• **What to work on**:
Among the lines below, a stretch begins at the one with "Where should I click to: Sort" and ends at the one with "Task: Uncheck Attribute schreiben permission". Repeat that stretch exactly, ends included.

Start of Input

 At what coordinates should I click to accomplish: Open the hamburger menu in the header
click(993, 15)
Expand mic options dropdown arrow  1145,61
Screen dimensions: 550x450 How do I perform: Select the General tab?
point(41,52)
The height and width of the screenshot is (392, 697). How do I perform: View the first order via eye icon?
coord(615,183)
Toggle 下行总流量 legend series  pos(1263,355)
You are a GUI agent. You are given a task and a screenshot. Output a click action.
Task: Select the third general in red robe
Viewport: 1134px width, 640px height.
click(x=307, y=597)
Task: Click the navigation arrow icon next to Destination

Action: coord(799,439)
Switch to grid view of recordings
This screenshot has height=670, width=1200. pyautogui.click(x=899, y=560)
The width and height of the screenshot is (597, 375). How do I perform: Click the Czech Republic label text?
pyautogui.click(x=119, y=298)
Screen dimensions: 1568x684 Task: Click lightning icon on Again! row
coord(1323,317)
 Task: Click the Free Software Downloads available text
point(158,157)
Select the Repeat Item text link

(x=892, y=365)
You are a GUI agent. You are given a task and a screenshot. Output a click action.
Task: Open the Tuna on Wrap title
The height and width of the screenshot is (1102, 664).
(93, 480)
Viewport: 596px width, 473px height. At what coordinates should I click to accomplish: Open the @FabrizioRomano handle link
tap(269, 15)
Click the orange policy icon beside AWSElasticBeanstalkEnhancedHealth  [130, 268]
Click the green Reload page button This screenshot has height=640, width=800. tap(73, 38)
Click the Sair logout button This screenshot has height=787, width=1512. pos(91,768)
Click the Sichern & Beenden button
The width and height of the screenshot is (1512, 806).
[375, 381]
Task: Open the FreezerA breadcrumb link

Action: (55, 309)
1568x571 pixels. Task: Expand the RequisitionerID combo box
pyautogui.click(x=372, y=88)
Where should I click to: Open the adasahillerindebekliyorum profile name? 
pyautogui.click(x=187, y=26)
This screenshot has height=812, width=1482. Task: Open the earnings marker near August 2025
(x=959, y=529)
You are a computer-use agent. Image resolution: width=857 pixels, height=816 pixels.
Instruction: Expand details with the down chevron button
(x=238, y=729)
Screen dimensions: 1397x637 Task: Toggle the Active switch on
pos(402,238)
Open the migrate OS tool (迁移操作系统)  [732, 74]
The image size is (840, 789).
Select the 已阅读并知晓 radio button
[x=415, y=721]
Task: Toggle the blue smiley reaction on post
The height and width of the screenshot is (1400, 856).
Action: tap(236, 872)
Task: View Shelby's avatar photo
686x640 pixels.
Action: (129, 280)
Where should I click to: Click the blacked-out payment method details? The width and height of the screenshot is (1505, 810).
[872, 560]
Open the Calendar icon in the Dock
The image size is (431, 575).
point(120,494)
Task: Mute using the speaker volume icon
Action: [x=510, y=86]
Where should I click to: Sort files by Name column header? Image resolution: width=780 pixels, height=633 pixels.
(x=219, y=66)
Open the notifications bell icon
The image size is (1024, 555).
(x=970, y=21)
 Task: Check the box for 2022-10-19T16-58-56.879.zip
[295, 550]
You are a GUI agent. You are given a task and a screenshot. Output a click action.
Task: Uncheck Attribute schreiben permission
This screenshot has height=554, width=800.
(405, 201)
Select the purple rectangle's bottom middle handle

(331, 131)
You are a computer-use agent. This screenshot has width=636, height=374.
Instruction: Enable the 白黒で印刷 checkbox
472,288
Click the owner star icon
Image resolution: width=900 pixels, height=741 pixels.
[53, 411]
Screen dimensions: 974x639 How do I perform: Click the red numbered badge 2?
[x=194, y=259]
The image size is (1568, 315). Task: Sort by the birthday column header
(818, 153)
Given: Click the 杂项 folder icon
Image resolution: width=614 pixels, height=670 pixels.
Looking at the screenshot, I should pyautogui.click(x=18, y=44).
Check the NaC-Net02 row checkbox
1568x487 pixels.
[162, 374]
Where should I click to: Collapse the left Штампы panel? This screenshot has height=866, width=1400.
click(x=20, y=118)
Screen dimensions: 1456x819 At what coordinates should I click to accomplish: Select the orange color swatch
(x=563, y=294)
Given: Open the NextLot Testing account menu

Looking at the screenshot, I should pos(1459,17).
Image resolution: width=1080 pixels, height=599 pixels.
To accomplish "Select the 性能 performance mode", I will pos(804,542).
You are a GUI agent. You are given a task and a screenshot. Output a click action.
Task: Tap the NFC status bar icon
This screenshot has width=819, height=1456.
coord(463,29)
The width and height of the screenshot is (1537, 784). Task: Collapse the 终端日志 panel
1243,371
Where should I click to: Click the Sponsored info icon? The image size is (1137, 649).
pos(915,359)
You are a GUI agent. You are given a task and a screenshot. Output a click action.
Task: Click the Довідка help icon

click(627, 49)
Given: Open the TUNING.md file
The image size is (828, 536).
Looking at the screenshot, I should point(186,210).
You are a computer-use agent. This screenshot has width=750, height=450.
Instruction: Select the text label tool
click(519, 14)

End of Input

• **Solution**:
Where should I click to: Sort files by Name column header? Image resolution: width=780 pixels, height=633 pixels.
(x=219, y=66)
Open the notifications bell icon
The image size is (1024, 555).
(x=970, y=21)
 Task: Check the box for 2022-10-19T16-58-56.879.zip
[295, 550]
You are a GUI agent. You are given a task and a screenshot. Output a click action.
Task: Uncheck Attribute schreiben permission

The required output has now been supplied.